¿TODOS SEMOS GÜENOS?
Lo he repetido con alguna frecuencia: la cultura no se define solo por la acumulación de conocimientos. Requiere también capacidad para convivir y capacidad para asociar hechos y palabras. Y entre las cosas que estimo imprescindible comprender, en lo inmediato, es la necesidad de cultivar la cultura del trabajo.
Sí, no lo dude. El trabajo necesita de la cultura. De una especificidad cultural que empieza por la aptitud –el dominio del oficio o la profesión-, pasa por la actitud ante la inevitable relación social, y termina en la ética. Y la ética quiere decir, hemos de trabajar, porque en nuestra sociedad, el trabajo tiene que ser el medio básico de conseguir el bienestar.
Hay que comprender que nadie puede aspirar a vivir mejor si no trabaja o trabaja mal. Pongamos nuestra cultura a evaluar los acontecimientos más actuales. De acuerdo con las más recientes palabras de Fidel -uno de estos jueves-, Cuba no ha renunciado a mantener vigente el principio socialista de distribución. ¡Miren que lo hemos oído veces! De cada cual según su capacidad, a cada cual según su trabajo. Esta fórmula distributiva quiere decir que dentro de nuestra concepción de la igualdad, el trabajo no se remunera igualitaristamente.
Fíjese en el matiz semántico. Una cosa es distribuir igualitariamente, esto es, bajo el principio de la igualdad, y otra hacerlo mediante desviaciones del igualitarismo. Este último tiende a borrar las evidentes diferencias entre el que trabaja mal y el que trabaja bien. Y si no se tuviera en cuenta esa distinción entre más y mejor trabajo, la igualdad defendida así se entroncaría con la desigualdad. ¿Sabe usted cuán injusto es emparejar a un buen trabajador con uno que es inferior en habilidad, resultado o disciplina?
Parece necesario, pues, que el trabajo empiece a revalorarse mediante la diferenciación del mejor y el menos bueno. No hablo de teorías extrañas a la vida, de cosas abstractas, inverosímiles. El haber practicado el principio socialista de distribución con paternalismo, ha generado -y no soslayo la influencia de los efectos del período especial, como la depreciación de los salarios- una desvaloración del trabajo y sus exigencias. Habitualmente, la gente se queja de la chapucería ambiental. Si encarga, por ejemplo, un trabajo doméstico, sus ojos no pueden apartarse del plomero, el albañil, el artesano que se comprometió a ejecutar la faena. En cualquier descuido, engañan: dan cobre por plata.

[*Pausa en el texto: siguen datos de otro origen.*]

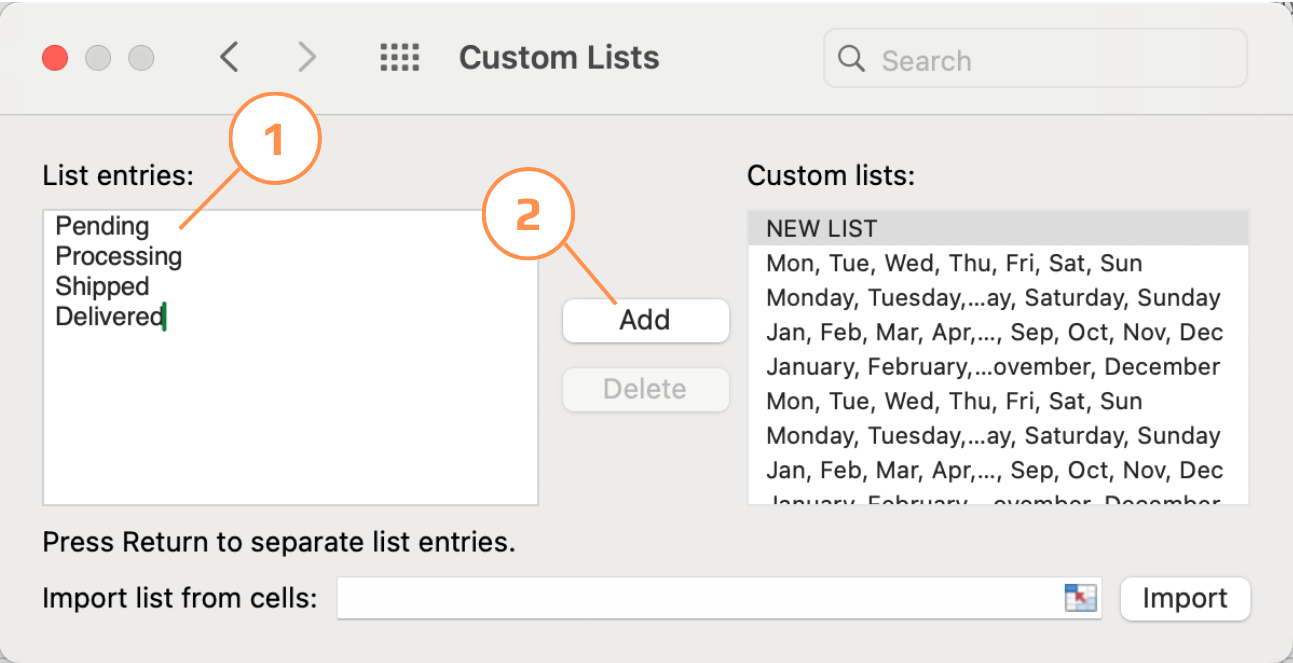The image size is (1293, 663).
Task: Select the first Mon, Tue, Wed list
Action: coord(953,264)
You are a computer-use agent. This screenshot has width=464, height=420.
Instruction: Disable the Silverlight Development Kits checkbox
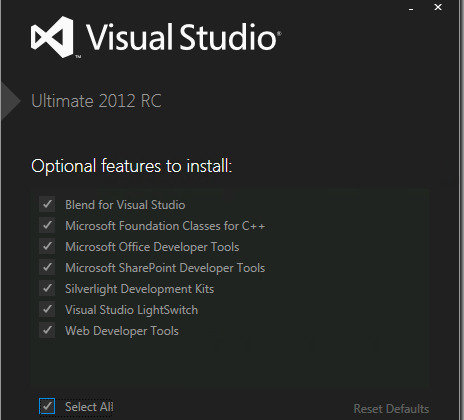click(47, 288)
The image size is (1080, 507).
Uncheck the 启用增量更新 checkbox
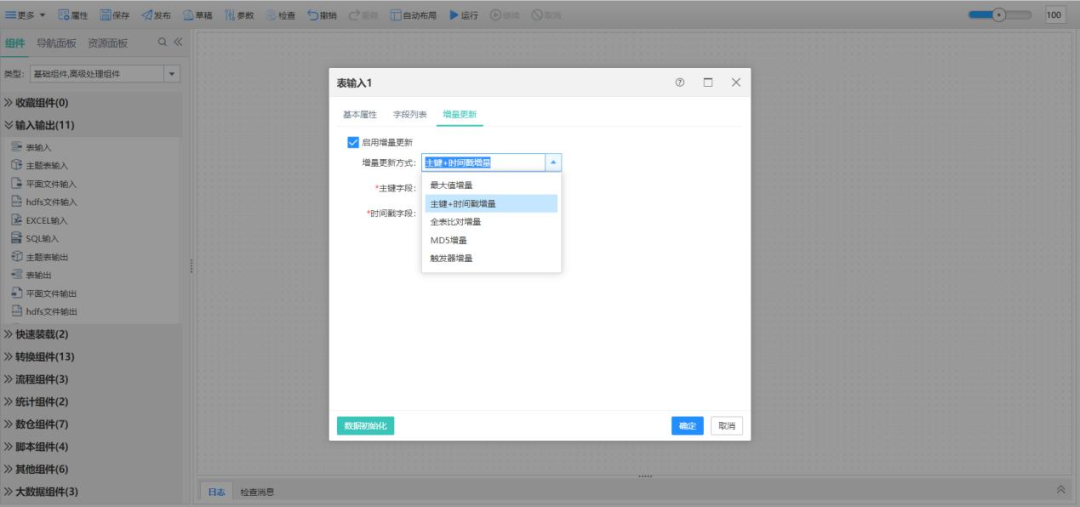pyautogui.click(x=352, y=142)
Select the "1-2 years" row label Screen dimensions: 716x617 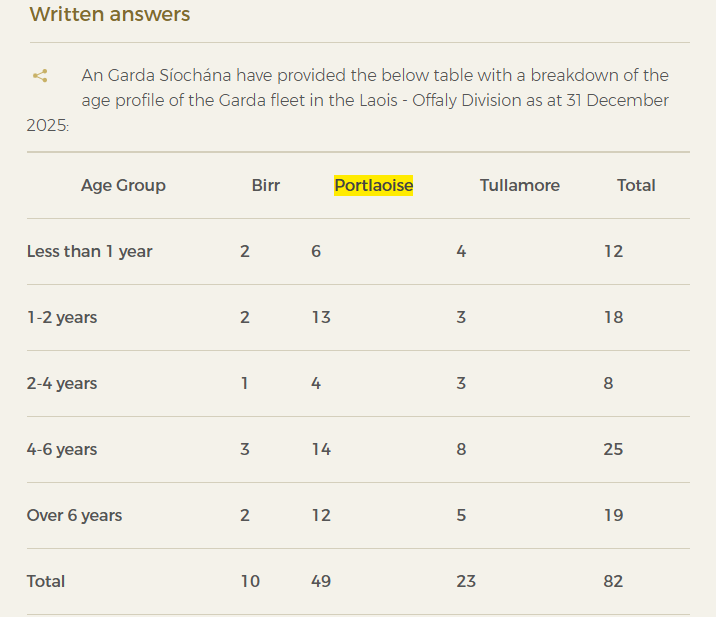click(62, 317)
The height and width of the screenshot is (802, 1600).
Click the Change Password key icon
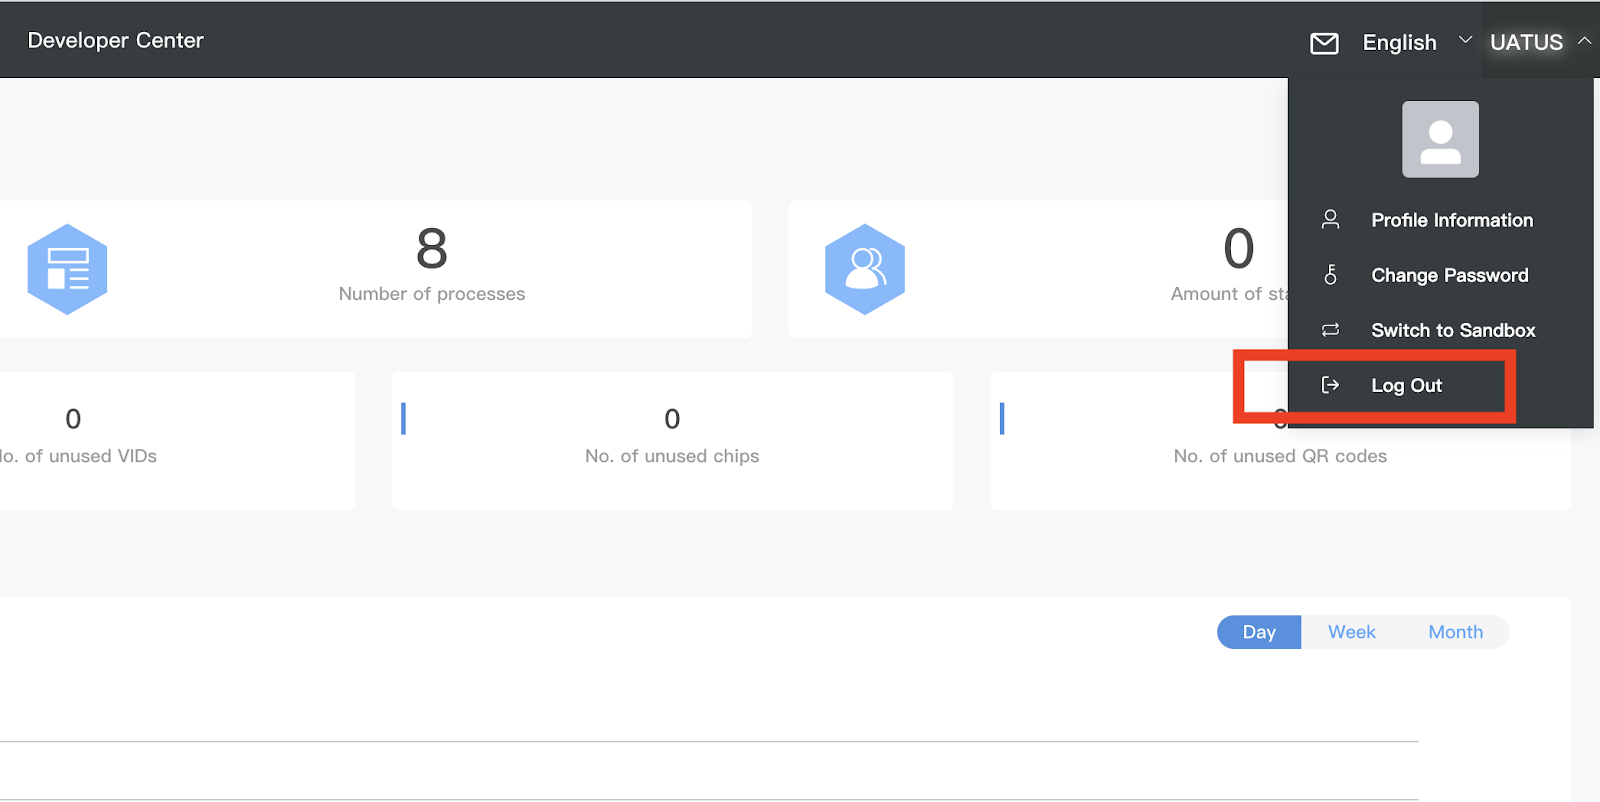tap(1330, 275)
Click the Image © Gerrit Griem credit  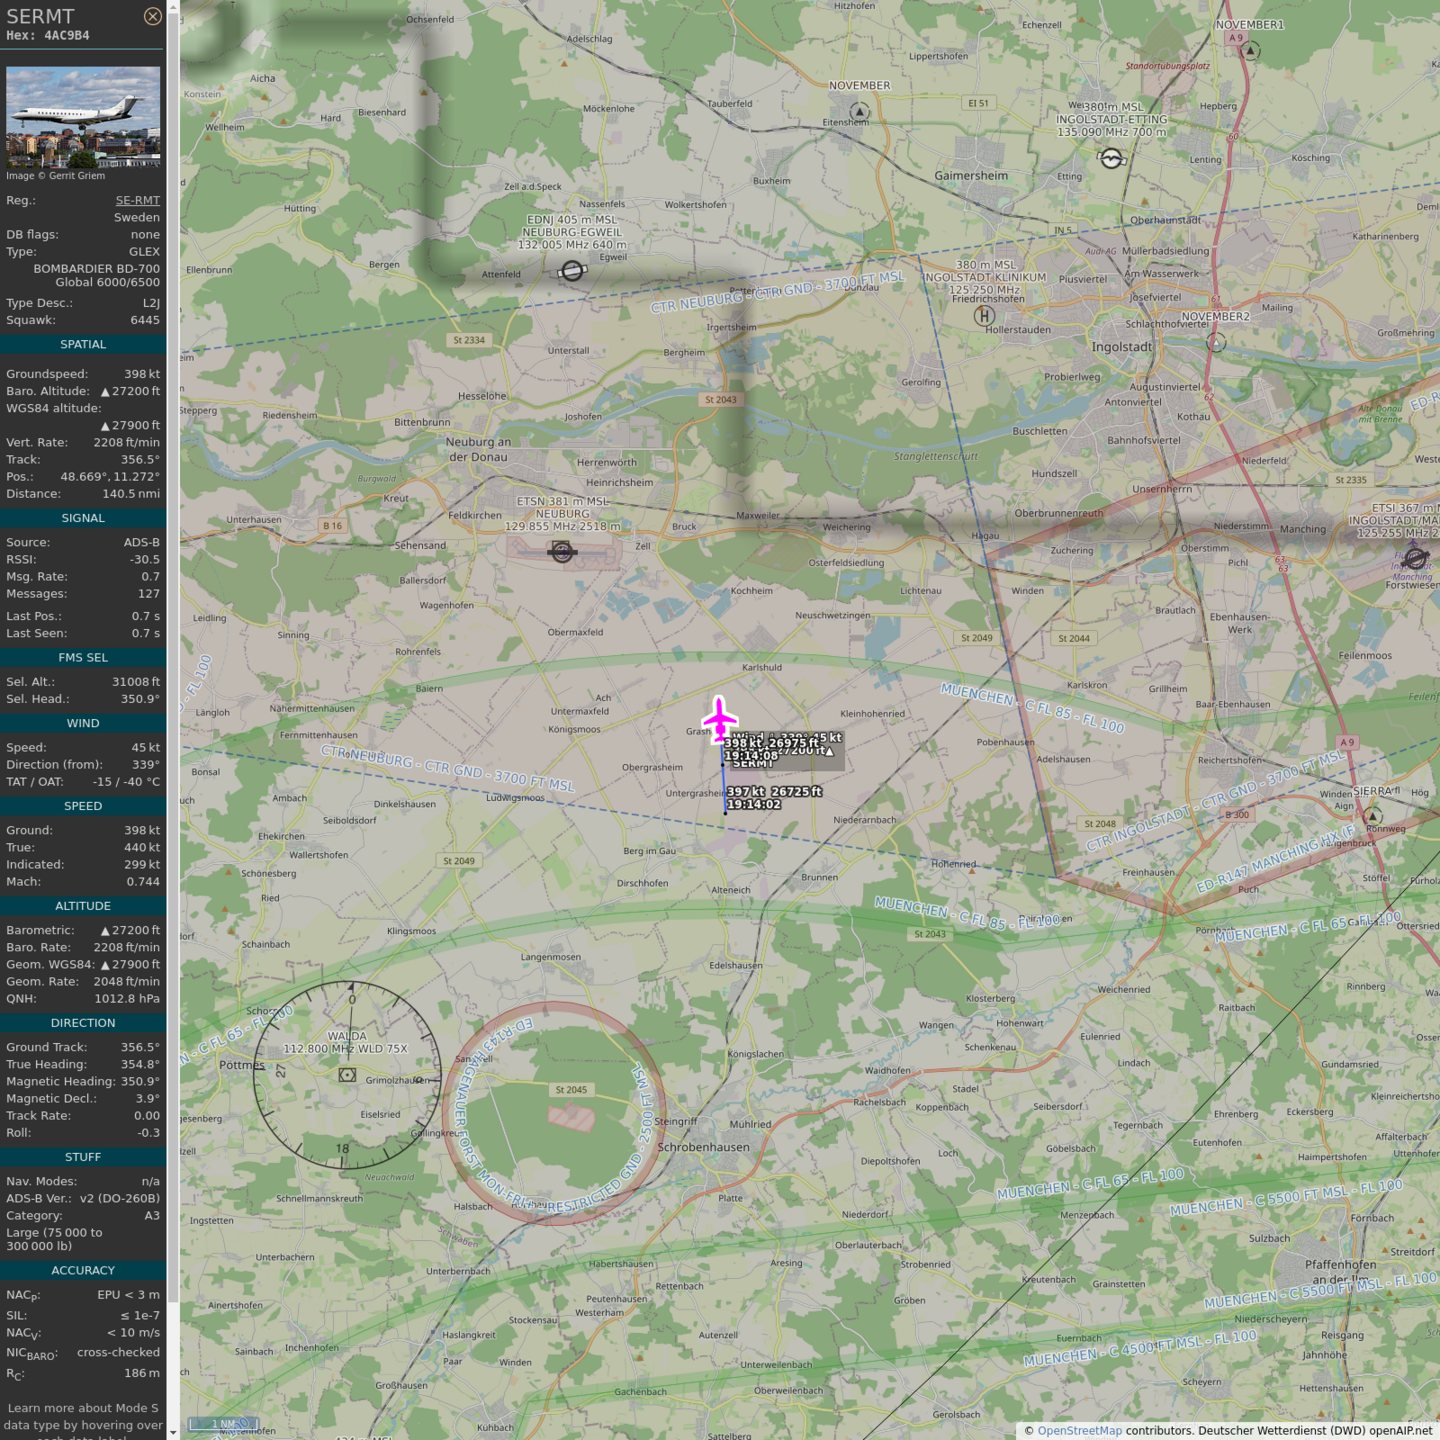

Nuestra crítica desde hace rato alude a las deficiencias e insuficiencias de algunos servicios. O de las construcciones. ¿Qué hemos de añadir ante esa edificación recién pintada que se despinta a los pocos días, o, recién construida, el techo se le convierte en un guayo? Estas verdades, claras como el día, han de recordarse a menudo. Nuestra cultura del trabajo ha de ser, formalmente antigualitarista, aunque sea esencialmente igualitaria. Porque si la desigualdad, como concepto de distribución injusta polariza, enfrenta, a los diversos sectores sociales, el igualitarismo paraliza la sociedad. Donde “to el mundo cobra como pudieran cobrar los güenos”, sin ser buenos, el avance es más lento. Quizá, nulo.